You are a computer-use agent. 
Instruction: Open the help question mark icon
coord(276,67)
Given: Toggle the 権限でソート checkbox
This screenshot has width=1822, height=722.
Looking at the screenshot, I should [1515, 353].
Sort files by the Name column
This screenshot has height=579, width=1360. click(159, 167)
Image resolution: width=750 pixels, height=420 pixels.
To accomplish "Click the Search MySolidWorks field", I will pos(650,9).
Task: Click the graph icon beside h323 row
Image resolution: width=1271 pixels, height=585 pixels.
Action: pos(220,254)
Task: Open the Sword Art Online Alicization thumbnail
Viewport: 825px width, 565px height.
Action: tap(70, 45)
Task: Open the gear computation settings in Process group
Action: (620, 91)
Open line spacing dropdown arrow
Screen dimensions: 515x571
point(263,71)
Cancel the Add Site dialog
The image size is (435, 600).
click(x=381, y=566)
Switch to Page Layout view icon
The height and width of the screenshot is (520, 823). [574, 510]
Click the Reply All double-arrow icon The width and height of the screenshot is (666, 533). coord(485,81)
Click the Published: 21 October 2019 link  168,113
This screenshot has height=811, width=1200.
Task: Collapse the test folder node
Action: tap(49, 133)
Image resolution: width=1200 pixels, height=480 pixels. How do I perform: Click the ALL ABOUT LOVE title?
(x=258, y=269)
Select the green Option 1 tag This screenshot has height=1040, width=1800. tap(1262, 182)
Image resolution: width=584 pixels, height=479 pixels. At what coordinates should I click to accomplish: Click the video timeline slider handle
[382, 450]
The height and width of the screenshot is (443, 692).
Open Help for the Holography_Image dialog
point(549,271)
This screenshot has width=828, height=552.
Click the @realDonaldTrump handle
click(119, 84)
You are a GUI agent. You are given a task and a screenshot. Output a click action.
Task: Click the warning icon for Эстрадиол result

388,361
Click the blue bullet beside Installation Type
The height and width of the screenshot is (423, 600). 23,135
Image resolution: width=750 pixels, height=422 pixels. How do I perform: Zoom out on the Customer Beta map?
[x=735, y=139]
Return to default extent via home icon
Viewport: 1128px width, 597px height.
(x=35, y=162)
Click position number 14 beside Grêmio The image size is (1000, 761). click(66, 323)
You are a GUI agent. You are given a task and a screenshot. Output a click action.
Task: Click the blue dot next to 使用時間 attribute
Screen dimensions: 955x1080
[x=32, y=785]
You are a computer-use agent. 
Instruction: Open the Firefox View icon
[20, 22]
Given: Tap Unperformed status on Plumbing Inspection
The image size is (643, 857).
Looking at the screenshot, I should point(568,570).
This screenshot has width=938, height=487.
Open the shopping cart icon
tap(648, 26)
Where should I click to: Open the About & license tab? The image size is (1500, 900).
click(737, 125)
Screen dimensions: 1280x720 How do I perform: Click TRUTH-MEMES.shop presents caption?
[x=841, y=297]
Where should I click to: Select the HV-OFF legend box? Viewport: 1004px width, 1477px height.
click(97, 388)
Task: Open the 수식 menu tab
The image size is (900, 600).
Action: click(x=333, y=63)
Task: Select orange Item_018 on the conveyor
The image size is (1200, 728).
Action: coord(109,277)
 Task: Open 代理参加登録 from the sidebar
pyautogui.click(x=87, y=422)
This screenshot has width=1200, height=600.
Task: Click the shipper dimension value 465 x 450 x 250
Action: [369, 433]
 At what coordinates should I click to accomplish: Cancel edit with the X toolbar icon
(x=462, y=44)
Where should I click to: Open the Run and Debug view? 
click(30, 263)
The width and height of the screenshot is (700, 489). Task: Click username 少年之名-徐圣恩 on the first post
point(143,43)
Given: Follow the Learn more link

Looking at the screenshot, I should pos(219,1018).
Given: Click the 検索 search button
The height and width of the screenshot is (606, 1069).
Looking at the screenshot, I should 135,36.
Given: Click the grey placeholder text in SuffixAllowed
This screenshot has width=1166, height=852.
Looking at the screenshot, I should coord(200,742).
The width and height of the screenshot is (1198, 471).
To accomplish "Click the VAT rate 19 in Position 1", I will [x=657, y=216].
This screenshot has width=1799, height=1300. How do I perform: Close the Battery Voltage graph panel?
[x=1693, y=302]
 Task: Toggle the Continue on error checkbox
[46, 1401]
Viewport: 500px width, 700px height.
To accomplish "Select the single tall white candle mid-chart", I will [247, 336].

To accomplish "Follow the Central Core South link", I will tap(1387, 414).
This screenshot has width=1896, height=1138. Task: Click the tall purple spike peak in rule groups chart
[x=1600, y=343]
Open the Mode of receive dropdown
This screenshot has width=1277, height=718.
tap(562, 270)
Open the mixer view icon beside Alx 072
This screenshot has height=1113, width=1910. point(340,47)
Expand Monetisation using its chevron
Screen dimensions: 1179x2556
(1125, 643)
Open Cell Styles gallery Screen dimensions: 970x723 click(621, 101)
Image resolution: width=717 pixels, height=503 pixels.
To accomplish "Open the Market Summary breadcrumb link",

────────────────────────────────────────

## Exercise goal
Copy each line holding the word "arrow" from the listing above.

## Problem solution
Open line spacing dropdown arrow
Click the Reply All double-arrow icon The width and height of the screenshot is (666, 533). coord(485,81)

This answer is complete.